[Opening Page text section]

Following independence from Britain in 1974 the fort has entered the ownership of the government of Grenada. Of the eight defensive forts in the system only Fort George, Fort Mathew and Fort Frederick remain standing.

Following the 1979 overthrow of Sir Eric Gairy's government and the establishment of the communist People's Revolutionary Government, the fort was renamed Fort Rupert after the father of the country's new leader Maurice Bishop. The fort served as the headquarters of the new government's People's Revolutionary Army from 1979 to 1983. In October 1983 Bishop was overthrown by the Organization for Revolutionary Education and Liberation faction and was executed by firing squad in the courtyard of the fort, alongside seven others, on 19 October.

Democracy was restored to Grenada following the late October 1983 US invasion and the fort returned to the Fort George name. The headquarters and training school of the Royal Grenada Police Force were established in the fort. In October 1993 a plaque was installed in the courtyard to mark the site of the 1983 killings; in 2024 the government committed to installing a permanent shrine on the site. The reconstruction of the adjacent hospital, following a fire, has had an adverse effect on views to and from the fort.

By 1999, Fort George was being promoted by the Grenada Tourist Board. Still, public access was limited, and no facilities were in place to accommodate the approximately 3,000 visitors per year. By 2013, there was little of historic interest to view apart from the walls, and some underground rooms, but some colonial-era artillery pieces remain in place on the walls. By 2018, some of the fort was in disrepair due to hurricane damage. In 2023 Economic Development Minister Lennox Andrews announced plans to develop Fort George into a major tourist destination, to include renovation of a historic tunnel and creation of a museum and restaurant. As part of the redevelopment, the police headquarters were moved out of the fort and into an office in the city by 2024.

==Heritage status==
The system of surviving forts that includes Fort George has been placed onto UNESCO's World Heritage Tentative List for consideration to become a World Heritage Site.

[Closing Page text section]

Please write out the Fort George text word for word, starting with "Following independence from" and stopping after "on 19 October.".

[Opening Provided data section]

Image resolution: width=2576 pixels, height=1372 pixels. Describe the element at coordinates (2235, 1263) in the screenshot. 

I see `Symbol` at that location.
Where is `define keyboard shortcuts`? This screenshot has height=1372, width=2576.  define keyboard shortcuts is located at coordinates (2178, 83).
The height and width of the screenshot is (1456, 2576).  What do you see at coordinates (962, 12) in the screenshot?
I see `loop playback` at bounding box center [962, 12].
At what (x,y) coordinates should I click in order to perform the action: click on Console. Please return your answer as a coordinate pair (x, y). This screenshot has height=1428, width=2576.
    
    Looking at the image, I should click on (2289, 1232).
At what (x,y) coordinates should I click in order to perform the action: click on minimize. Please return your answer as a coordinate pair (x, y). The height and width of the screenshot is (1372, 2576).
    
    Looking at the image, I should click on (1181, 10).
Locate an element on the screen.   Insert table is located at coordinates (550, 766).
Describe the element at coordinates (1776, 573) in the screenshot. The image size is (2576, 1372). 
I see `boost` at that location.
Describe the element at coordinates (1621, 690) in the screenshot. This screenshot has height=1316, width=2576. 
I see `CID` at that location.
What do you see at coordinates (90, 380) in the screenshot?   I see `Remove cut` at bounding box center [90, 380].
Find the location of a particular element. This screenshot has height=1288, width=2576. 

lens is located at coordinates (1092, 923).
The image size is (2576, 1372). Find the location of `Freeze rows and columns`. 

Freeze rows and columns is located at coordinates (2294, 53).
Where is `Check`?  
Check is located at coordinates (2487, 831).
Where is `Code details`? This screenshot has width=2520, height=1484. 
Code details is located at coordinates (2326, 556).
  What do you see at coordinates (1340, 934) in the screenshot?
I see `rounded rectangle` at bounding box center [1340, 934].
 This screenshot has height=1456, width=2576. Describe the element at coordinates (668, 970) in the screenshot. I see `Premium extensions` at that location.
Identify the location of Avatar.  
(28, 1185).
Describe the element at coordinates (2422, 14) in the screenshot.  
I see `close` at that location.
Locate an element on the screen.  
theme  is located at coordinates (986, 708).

[Closing Provided data section]

• **Your response**:
Following independence from Britain in 1974 the fort has entered the ownership of the government of Grenada. Of the eight defensive forts in the system only Fort George, Fort Mathew and Fort Frederick remain standing.

Following the 1979 overthrow of Sir Eric Gairy's government and the establishment of the communist People's Revolutionary Government, the fort was renamed Fort Rupert after the father of the country's new leader Maurice Bishop. The fort served as the headquarters of the new government's People's Revolutionary Army from 1979 to 1983. In October 1983 Bishop was overthrown by the Organization for Revolutionary Education and Liberation faction and was executed by firing squad in the courtyard of the fort, alongside seven others, on 19 October.